#### DATASET ENTRIES ####

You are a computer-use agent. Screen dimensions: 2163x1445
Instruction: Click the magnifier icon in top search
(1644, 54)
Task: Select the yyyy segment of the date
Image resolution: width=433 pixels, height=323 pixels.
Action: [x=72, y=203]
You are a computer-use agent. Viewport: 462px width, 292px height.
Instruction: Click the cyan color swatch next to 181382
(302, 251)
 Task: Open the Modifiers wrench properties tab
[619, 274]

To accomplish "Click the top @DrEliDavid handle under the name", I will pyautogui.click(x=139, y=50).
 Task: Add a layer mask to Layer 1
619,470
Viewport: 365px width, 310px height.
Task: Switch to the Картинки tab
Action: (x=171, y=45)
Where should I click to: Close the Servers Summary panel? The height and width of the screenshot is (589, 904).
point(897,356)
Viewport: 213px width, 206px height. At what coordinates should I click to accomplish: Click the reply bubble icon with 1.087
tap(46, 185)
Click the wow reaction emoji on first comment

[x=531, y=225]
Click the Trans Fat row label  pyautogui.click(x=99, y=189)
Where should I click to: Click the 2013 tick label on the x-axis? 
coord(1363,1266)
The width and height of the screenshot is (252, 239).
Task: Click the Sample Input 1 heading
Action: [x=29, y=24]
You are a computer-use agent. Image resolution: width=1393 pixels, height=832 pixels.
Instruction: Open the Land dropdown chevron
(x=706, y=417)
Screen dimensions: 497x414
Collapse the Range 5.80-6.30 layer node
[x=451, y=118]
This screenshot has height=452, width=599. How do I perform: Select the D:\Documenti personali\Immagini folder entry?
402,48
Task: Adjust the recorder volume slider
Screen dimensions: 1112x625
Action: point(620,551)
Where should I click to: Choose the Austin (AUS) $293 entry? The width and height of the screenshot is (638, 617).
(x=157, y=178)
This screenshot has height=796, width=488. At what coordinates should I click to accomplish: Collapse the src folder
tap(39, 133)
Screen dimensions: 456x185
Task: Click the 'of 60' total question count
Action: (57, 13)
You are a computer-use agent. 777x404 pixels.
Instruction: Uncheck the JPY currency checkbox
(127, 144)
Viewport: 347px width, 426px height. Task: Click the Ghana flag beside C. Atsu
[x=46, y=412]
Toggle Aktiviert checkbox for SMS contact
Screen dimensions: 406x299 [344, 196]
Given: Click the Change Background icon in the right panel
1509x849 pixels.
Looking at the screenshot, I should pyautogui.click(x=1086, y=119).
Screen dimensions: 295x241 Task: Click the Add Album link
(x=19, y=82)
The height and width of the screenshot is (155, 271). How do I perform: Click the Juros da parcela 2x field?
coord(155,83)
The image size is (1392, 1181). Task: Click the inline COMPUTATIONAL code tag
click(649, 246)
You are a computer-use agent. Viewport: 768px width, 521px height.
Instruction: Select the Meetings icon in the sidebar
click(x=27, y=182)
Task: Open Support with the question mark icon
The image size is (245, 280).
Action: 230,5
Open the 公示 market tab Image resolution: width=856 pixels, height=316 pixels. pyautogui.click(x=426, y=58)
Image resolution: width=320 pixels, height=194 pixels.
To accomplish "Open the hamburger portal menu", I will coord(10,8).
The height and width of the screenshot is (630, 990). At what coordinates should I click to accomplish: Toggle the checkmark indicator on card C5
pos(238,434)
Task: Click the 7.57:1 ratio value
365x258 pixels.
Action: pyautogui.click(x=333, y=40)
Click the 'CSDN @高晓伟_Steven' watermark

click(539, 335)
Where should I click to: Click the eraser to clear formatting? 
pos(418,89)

####

* **STATED EXERCISE**: Rewrite the stretch from the line that contains "Task: Adjust the recorder volume slider" through the end of the records as a JSON list of strings, one string per line, leaving out blank lines.

* **ANSWER FOR THIS EXERCISE**:
[
  "Task: Adjust the recorder volume slider",
  "Screen dimensions: 1112x625",
  "Action: point(620,551)",
  "Where should I click to: Choose the Austin (AUS) $293 entry? The width and height of the screenshot is (638, 617).",
  "(x=157, y=178)",
  "This screenshot has height=796, width=488. At what coordinates should I click to accomplish: Collapse the src folder",
  "tap(39, 133)",
  "Screen dimensions: 456x185",
  "Task: Click the 'of 60' total question count",
  "Action: (57, 13)",
  "You are a computer-use agent. 777x404 pixels.",
  "Instruction: Uncheck the JPY currency checkbox",
  "(127, 144)",
  "Viewport: 347px width, 426px height. Task: Click the Ghana flag beside C. Atsu",
  "[x=46, y=412]",
  "Toggle Aktiviert checkbox for SMS contact",
  "Screen dimensions: 406x299 [344, 196]",
  "Given: Click the Change Background icon in the right panel",
  "1509x849 pixels.",
  "Looking at the screenshot, I should pyautogui.click(x=1086, y=119).",
  "Screen dimensions: 295x241 Task: Click the Add Album link",
  "(x=19, y=82)",
  "The height and width of the screenshot is (155, 271). How do I perform: Click the Juros da parcela 2x field?",
  "coord(155,83)",
  "The image size is (1392, 1181). Task: Click the inline COMPUTATIONAL code tag",
  "click(649, 246)",
  "You are a computer-use agent. Viewport: 768px width, 521px height.",
  "Instruction: Select the Meetings icon in the sidebar",
  "click(x=27, y=182)",
  "Task: Open Support with the question mark icon",
  "The image size is (245, 280).",
  "Action: 230,5",
  "Open the 公示 market tab Image resolution: width=856 pixels, height=316 pixels. pyautogui.click(x=426, y=58)",
  "Image resolution: width=320 pixels, height=194 pixels.",
  "To accomplish \"Open the hamburger portal menu\", I will coord(10,8).",
  "The height and width of the screenshot is (630, 990). At what coordinates should I click to accomplish: Toggle the checkmark indicator on card C5",
  "pos(238,434)",
  "Task: Click the 7.57:1 ratio value",
  "365x258 pixels.",
  "Action: pyautogui.click(x=333, y=40)",
  "Click the 'CSDN @高晓伟_Steven' watermark",
  "click(539, 335)",
  "Where should I click to: Click the eraser to clear formatting? ",
  "pos(418,89)"
]